====== Extracted records

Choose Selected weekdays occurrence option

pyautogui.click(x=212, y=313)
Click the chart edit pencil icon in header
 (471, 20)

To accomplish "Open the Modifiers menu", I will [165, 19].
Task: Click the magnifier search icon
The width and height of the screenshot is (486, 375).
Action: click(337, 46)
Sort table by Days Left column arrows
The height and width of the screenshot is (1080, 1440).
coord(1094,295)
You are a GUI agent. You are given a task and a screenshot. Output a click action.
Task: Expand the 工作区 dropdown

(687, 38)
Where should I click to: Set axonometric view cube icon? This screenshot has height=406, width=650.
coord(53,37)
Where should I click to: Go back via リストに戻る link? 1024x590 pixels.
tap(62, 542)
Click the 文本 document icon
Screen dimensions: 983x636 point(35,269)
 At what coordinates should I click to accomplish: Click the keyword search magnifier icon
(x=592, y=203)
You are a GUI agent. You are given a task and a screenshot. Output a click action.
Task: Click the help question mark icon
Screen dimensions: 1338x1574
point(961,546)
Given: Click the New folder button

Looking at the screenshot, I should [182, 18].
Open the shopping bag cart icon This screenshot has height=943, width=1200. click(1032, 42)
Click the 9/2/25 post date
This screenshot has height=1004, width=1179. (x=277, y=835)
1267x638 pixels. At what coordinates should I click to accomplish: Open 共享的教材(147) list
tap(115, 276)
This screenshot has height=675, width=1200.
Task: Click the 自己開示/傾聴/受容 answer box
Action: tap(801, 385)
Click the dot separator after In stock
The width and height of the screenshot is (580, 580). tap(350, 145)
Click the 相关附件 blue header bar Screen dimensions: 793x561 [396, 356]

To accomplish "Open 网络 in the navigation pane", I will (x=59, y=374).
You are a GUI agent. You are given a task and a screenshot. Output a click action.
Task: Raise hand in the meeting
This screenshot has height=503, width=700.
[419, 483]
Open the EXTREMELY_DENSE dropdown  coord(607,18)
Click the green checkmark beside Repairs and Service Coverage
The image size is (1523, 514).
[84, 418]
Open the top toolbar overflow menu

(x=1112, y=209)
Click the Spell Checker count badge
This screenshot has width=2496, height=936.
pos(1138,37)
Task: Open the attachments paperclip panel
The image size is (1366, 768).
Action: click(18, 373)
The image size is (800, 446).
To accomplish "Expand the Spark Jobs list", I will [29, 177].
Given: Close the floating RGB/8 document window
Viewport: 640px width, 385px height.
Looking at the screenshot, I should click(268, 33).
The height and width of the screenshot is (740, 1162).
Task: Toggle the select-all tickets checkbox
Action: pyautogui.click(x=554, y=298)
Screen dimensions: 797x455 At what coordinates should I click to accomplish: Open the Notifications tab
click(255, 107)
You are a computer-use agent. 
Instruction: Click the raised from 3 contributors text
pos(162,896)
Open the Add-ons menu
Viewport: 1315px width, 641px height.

============

* **Work to complete**
Exactly as they stand in the records above, print the lines from the one containing "This screenshot has height=503, width=700." through the final line, inclusive.

* **Exercise output**
This screenshot has height=503, width=700.
[419, 483]
Open the EXTREMELY_DENSE dropdown  coord(607,18)
Click the green checkmark beside Repairs and Service Coverage
The image size is (1523, 514).
[84, 418]
Open the top toolbar overflow menu

(x=1112, y=209)
Click the Spell Checker count badge
This screenshot has width=2496, height=936.
pos(1138,37)
Task: Open the attachments paperclip panel
The image size is (1366, 768).
Action: click(18, 373)
The image size is (800, 446).
To accomplish "Expand the Spark Jobs list", I will [29, 177].
Given: Close the floating RGB/8 document window
Viewport: 640px width, 385px height.
Looking at the screenshot, I should click(268, 33).
The height and width of the screenshot is (740, 1162).
Task: Toggle the select-all tickets checkbox
Action: pyautogui.click(x=554, y=298)
Screen dimensions: 797x455 At what coordinates should I click to accomplish: Open the Notifications tab
click(255, 107)
You are a computer-use agent. 
Instruction: Click the raised from 3 contributors text
pos(162,896)
Open the Add-ons menu
Viewport: 1315px width, 641px height.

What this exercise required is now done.